Zweifelsohne gehört die Bartagame Pogona vitticeps zu den populären Agamen. Ihre Pflege und Vermehrung wird seit Langem betrieben und inzwischen gelten speziell gezüchtete Farbmorphen als begehrt.
Bartagamen zeichnen sich durch einen mit Stacheln versehenen Körper aus. Auffälligstes Merkmal ist jene Stachelreihe, die sich von der Hinterkante des Unterkiefers über die Kehle erstreckt. Sie gleicht einem Bart, was den deutschen Namen erklärt.

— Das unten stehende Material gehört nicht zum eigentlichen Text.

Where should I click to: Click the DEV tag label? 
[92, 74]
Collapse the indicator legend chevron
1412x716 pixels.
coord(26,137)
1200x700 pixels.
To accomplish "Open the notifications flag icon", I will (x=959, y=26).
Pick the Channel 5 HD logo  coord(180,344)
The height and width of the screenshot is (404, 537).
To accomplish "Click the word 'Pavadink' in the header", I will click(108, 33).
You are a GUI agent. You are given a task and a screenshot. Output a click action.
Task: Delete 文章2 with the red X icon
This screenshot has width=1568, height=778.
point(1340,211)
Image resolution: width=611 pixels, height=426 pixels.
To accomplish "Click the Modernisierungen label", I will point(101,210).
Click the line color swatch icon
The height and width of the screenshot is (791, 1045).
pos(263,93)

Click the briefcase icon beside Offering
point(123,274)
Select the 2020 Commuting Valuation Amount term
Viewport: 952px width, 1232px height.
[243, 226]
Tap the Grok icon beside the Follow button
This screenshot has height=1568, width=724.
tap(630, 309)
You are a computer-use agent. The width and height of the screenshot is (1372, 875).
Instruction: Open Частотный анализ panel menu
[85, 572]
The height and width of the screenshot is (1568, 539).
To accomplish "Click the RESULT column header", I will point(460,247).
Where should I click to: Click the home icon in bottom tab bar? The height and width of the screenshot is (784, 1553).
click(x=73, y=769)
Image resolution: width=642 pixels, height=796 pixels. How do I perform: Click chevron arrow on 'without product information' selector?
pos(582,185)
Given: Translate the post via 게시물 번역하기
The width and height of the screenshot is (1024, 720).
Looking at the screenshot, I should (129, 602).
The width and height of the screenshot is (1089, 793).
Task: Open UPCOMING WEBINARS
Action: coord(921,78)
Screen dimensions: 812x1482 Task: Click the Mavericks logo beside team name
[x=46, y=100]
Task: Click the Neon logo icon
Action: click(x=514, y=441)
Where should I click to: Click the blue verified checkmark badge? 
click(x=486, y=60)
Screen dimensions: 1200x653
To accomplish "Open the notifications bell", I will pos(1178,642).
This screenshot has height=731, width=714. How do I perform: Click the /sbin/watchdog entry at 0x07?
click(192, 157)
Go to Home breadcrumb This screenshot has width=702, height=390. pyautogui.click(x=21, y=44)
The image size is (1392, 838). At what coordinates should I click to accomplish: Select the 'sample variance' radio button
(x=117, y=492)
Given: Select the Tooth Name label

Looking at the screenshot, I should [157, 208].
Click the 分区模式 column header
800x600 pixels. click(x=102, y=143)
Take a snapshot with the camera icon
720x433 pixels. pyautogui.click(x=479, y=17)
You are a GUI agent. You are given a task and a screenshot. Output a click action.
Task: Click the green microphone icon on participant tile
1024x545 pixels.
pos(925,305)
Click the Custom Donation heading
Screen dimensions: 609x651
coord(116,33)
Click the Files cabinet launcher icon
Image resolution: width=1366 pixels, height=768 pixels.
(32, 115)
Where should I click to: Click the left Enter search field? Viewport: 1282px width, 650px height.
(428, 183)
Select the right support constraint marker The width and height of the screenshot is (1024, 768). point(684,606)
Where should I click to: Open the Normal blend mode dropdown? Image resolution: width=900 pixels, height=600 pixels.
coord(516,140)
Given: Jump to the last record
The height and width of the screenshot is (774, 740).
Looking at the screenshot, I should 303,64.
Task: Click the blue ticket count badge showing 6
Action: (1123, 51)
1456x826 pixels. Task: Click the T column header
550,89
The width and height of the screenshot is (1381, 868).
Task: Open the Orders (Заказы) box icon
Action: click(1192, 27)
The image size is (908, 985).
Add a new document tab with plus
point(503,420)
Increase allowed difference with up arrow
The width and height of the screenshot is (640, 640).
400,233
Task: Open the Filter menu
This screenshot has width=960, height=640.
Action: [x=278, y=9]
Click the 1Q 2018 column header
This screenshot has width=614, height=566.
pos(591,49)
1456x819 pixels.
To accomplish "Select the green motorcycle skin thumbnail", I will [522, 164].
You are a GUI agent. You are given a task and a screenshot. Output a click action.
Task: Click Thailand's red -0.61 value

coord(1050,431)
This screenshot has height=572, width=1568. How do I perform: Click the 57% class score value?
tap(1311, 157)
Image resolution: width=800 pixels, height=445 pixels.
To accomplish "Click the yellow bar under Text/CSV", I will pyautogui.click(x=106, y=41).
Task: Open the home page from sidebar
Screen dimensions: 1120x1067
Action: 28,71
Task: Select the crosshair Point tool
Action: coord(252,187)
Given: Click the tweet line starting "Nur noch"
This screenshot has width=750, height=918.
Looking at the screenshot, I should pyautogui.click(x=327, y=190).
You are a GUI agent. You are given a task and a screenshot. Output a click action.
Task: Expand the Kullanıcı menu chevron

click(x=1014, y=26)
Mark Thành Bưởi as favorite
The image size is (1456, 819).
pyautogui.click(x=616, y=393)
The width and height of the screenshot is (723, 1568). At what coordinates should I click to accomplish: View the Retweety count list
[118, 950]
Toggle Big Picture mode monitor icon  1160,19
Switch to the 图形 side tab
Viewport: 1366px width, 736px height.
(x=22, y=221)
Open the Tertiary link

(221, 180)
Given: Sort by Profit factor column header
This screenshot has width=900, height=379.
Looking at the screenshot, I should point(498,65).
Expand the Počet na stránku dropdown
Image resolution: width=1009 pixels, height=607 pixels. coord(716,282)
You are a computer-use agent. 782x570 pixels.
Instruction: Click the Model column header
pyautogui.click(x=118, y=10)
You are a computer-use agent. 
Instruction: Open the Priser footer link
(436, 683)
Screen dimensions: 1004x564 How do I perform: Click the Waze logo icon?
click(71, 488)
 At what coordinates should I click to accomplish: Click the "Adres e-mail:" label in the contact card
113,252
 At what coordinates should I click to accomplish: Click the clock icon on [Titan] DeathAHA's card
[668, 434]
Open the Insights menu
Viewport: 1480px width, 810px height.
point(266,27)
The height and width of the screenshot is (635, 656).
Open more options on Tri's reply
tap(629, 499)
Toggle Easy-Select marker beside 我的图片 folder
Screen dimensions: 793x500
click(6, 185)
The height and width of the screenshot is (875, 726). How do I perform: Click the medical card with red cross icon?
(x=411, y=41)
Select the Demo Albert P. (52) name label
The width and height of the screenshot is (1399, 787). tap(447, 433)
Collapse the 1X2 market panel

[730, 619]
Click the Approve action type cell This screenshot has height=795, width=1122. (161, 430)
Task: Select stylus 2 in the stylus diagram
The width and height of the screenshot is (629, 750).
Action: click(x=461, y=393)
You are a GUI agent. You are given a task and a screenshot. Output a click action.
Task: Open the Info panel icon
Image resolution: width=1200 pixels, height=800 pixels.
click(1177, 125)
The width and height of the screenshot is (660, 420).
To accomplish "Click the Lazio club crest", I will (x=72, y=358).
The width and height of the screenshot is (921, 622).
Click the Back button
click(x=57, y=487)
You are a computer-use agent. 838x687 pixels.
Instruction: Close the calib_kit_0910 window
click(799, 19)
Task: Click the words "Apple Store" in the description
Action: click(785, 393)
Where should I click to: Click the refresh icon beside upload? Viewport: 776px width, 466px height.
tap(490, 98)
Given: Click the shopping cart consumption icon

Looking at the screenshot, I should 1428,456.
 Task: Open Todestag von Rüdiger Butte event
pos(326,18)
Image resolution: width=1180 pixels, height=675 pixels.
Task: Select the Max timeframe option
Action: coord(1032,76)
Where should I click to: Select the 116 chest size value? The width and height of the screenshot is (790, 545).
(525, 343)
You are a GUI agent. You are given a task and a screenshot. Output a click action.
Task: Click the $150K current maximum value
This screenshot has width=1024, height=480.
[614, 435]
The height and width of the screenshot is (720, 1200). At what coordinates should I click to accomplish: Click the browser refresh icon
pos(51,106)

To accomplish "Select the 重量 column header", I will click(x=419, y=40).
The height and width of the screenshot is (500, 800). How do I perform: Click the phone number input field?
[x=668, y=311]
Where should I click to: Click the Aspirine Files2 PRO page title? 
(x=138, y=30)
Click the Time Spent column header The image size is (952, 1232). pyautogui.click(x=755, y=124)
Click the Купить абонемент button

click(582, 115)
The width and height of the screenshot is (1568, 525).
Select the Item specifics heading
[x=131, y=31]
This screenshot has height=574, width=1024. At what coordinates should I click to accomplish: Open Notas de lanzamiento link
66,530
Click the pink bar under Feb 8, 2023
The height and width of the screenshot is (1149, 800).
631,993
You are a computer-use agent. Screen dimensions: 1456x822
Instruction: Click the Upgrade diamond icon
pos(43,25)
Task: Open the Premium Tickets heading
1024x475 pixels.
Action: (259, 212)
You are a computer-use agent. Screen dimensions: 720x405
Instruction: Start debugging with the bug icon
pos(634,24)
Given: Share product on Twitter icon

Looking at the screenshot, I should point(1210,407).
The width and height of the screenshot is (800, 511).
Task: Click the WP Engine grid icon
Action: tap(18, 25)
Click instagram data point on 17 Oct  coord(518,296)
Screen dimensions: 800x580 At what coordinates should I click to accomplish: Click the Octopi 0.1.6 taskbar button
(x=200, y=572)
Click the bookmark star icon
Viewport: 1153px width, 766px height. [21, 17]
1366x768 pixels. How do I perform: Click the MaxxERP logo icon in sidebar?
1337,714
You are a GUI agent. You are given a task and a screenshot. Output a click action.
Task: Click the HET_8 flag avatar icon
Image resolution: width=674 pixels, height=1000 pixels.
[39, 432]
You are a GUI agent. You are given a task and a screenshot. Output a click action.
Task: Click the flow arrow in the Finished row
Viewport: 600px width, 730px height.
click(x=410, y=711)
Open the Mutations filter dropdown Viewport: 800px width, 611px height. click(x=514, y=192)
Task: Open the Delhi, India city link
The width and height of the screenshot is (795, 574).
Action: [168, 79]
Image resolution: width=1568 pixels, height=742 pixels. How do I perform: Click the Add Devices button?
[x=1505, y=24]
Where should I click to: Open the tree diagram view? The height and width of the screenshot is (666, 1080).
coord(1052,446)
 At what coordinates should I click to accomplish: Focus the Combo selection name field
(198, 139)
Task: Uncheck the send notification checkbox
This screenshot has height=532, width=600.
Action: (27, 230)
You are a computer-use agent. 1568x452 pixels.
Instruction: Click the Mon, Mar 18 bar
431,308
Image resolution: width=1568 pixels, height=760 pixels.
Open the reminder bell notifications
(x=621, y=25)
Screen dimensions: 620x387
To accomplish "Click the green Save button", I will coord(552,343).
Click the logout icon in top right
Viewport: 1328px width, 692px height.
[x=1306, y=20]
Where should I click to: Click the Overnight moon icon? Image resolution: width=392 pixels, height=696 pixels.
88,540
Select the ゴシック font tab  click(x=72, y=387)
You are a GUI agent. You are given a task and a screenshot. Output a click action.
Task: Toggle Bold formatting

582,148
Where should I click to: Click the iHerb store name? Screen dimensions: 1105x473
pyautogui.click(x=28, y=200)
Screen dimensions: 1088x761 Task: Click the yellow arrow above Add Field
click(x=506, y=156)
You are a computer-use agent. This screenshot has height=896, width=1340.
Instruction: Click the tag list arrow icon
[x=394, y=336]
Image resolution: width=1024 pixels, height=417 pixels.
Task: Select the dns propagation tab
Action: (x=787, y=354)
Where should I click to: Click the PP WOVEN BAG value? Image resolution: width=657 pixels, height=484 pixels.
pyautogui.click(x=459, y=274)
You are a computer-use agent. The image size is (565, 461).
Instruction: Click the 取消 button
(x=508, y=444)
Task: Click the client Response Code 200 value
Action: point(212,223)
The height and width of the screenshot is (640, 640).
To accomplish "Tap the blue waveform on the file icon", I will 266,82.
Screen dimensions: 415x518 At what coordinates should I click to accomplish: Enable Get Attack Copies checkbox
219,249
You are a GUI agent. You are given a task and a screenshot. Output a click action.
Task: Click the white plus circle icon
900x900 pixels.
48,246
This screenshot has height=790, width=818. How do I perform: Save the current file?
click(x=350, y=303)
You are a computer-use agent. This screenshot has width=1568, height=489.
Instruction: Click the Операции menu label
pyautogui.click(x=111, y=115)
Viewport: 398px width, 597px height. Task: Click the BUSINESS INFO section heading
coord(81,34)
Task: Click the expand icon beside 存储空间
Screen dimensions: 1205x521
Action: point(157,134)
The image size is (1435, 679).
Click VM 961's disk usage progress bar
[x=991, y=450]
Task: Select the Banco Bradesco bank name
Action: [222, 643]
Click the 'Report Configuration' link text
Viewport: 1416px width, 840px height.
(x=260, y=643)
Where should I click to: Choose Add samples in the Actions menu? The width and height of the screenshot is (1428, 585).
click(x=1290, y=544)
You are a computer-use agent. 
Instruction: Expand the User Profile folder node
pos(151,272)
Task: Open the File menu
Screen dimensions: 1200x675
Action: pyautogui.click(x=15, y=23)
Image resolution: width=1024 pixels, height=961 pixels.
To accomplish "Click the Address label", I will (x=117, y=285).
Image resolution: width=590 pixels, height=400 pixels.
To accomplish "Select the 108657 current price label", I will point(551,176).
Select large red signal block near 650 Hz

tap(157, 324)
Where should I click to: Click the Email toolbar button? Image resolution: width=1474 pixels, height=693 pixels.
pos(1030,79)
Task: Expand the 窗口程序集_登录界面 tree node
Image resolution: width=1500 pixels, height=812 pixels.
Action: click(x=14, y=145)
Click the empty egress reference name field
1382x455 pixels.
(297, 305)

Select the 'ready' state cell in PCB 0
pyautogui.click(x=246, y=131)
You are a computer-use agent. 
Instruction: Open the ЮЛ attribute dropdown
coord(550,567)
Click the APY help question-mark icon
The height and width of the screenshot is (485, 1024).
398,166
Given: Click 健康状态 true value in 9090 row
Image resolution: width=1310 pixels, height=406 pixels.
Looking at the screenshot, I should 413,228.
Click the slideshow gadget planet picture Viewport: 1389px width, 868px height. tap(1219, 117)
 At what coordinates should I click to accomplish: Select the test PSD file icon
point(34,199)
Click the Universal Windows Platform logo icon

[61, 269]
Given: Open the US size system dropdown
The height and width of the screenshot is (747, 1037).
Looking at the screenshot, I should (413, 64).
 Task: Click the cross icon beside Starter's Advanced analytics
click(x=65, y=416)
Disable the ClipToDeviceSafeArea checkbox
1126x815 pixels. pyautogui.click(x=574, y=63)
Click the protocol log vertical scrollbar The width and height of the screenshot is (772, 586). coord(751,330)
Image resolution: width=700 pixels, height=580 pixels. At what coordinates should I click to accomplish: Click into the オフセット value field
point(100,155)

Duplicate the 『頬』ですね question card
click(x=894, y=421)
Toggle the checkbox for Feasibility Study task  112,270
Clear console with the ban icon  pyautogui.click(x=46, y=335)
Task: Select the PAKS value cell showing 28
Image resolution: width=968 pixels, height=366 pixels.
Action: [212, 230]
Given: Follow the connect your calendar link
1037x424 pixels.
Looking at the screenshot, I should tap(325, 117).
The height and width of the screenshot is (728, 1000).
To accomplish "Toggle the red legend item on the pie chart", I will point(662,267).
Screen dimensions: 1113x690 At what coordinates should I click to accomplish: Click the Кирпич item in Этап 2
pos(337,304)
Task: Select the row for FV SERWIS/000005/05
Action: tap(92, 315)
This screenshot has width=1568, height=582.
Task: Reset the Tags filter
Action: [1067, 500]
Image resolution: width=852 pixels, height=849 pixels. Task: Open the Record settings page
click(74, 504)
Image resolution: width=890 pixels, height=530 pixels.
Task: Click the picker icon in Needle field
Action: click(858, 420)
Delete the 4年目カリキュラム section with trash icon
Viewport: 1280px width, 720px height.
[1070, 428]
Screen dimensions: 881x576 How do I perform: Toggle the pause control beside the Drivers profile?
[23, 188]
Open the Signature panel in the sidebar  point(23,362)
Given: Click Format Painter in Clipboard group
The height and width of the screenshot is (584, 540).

Die Verbreitung aller bisher bekannten sieben Arten erstreckt sich ausschließlich auf Australien. Darum muss das Terrarium den Lebensraum von Wüste und Steppe wiedergeben und entsprechend temperiert werden. Lokal dürfen diese tagsüber bis maximal 50 °C sein. Solche Plätze dienen dem Sonnenbaden.
Da Pogona vitticeps bis knapp 60 lang werden kann, sollte das Terrarium für eine Gruppe von drei Tieren (2 Weibchen; 1 Männchen) mindestens 200x100x100 cm betragen.
Wer Platz für ein größeres Terrarium hat, kann die Tiere in einer Gruppe, bestehend aus mehreren Weibchen, aber nur einem Männchen pflegen. Männchen rivalisieren untereinander, was dem unterlegenen Artgenossen nicht bekommt. Zur Gruppenpflege müssen viele Verstecke gestaltet werden, so dass sich die Tiere aus dem Weg gehen können.
80% der Nahrung besteht aus Grünkost. Die Nahrung kann wie folgt zusammengestellt werden:
30% der Pflanzennahrung ist Petersilie
30% ist Salat (Endivien oder Romana)
30% Möhren, Zucchini, Paprika, Seleri und Salatgurken
10% frisches Heu, klein geschnitten oder aufgeweichte Heupresslinge
Die restlichen 20% werden mit adulten Heuschrecken und anderen Futterinsekten ergänzt.
Es empfiehlt sich eine drei Monate währende Winterruhe. Die Temperatur wird auf 15 °C dadurch gesenkt, indem über einen Zeitraum von zwei Wochen die Brenndauer des Lichtes reduziert wird.
Nach der Winterruhe beginnen die Paarungsaktivitäten. Trächtige Weibchen legen nach längstens sieben Wochen ihre Eier in befeuchtetes Erdreich. Hier werden die bis zu 30 abgelegten Eier wieder ausgegraben und in einem Inkubator bei durchschnittlich 27 °C sechzig bis siebzig Tage bebrütet.